Directions ▸
Reproduce every record exactly as written.

Information ▸
==================================================
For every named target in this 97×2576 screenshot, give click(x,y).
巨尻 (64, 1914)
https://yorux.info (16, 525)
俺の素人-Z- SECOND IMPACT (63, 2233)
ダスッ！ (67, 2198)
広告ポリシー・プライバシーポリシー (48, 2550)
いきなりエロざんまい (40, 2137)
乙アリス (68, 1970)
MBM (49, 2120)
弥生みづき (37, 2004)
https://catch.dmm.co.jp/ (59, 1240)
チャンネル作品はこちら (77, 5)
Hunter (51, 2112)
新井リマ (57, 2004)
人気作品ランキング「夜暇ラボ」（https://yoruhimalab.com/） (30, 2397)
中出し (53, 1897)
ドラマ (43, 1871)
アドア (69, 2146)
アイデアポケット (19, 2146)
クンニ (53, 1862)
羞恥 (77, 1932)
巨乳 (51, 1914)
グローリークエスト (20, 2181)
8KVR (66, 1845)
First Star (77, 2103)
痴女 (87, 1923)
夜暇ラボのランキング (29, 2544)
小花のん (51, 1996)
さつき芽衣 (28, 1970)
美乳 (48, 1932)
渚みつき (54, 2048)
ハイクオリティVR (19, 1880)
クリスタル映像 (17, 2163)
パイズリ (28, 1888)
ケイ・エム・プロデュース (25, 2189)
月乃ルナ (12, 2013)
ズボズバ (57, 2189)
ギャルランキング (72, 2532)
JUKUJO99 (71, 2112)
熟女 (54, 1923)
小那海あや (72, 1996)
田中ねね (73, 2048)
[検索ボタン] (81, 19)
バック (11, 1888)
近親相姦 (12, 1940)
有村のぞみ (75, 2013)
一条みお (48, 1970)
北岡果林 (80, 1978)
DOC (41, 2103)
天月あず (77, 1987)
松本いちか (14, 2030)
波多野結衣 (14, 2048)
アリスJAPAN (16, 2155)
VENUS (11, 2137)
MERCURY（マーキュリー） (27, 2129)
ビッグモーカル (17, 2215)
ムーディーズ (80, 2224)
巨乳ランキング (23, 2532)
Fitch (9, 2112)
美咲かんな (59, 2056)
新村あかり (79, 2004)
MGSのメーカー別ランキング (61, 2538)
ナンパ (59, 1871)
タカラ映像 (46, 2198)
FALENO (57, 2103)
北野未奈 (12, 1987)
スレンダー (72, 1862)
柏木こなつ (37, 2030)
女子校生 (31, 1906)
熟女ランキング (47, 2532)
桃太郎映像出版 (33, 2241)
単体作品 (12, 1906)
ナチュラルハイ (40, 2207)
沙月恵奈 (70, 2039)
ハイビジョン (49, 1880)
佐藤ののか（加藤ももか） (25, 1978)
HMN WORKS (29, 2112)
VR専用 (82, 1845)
==================================================
Answer to the problem ▸
For every named target in this 97×2576 screenshot, give click(x,y).
巨尻 (64, 1914)
https://yorux.info (16, 525)
俺の素人-Z- SECOND IMPACT (63, 2233)
ダスッ！ (67, 2198)
広告ポリシー・プライバシーポリシー (48, 2550)
いきなりエロざんまい (40, 2137)
乙アリス (68, 1970)
MBM (49, 2120)
弥生みづき (37, 2004)
https://catch.dmm.co.jp/ (59, 1240)
チャンネル作品はこちら (77, 5)
Hunter (51, 2112)
新井リマ (57, 2004)
人気作品ランキング「夜暇ラボ」（https://yoruhimalab.com/） (30, 2397)
中出し (53, 1897)
ドラマ (43, 1871)
アドア (69, 2146)
アイデアポケット (19, 2146)
クンニ (53, 1862)
羞恥 (77, 1932)
巨乳 (51, 1914)
グローリークエスト (20, 2181)
8KVR (66, 1845)
First Star (77, 2103)
痴女 (87, 1923)
夜暇ラボのランキング (29, 2544)
小花のん (51, 1996)
さつき芽衣 (28, 1970)
美乳 (48, 1932)
渚みつき (54, 2048)
ハイクオリティVR (19, 1880)
クリスタル映像 (17, 2163)
パイズリ (28, 1888)
ケイ・エム・プロデュース (25, 2189)
月乃ルナ (12, 2013)
ズボズバ (57, 2189)
ギャルランキング (72, 2532)
JUKUJO99 (71, 2112)
熟女 (54, 1923)
小那海あや (72, 1996)
田中ねね (73, 2048)
[検索ボタン] (81, 19)
バック (11, 1888)
近親相姦 (12, 1940)
有村のぞみ (75, 2013)
一条みお (48, 1970)
北岡果林 (80, 1978)
DOC (41, 2103)
天月あず (77, 1987)
松本いちか (14, 2030)
波多野結衣 (14, 2048)
アリスJAPAN (16, 2155)
VENUS (11, 2137)
MERCURY（マーキュリー） (27, 2129)
ビッグモーカル (17, 2215)
ムーディーズ (80, 2224)
巨乳ランキング (23, 2532)
Fitch (9, 2112)
美咲かんな (59, 2056)
新村あかり (79, 2004)
MGSのメーカー別ランキング (61, 2538)
ナンパ (59, 1871)
タカラ映像 (46, 2198)
FALENO (57, 2103)
北野未奈 (12, 1987)
スレンダー (72, 1862)
柏木こなつ (37, 2030)
女子校生 (31, 1906)
熟女ランキング (47, 2532)
桃太郎映像出版 (33, 2241)
単体作品 (12, 1906)
ナチュラルハイ (40, 2207)
沙月恵奈 (70, 2039)
ハイビジョン (49, 1880)
佐藤ののか（加藤ももか） (25, 1978)
HMN WORKS (29, 2112)
VR専用 (82, 1845)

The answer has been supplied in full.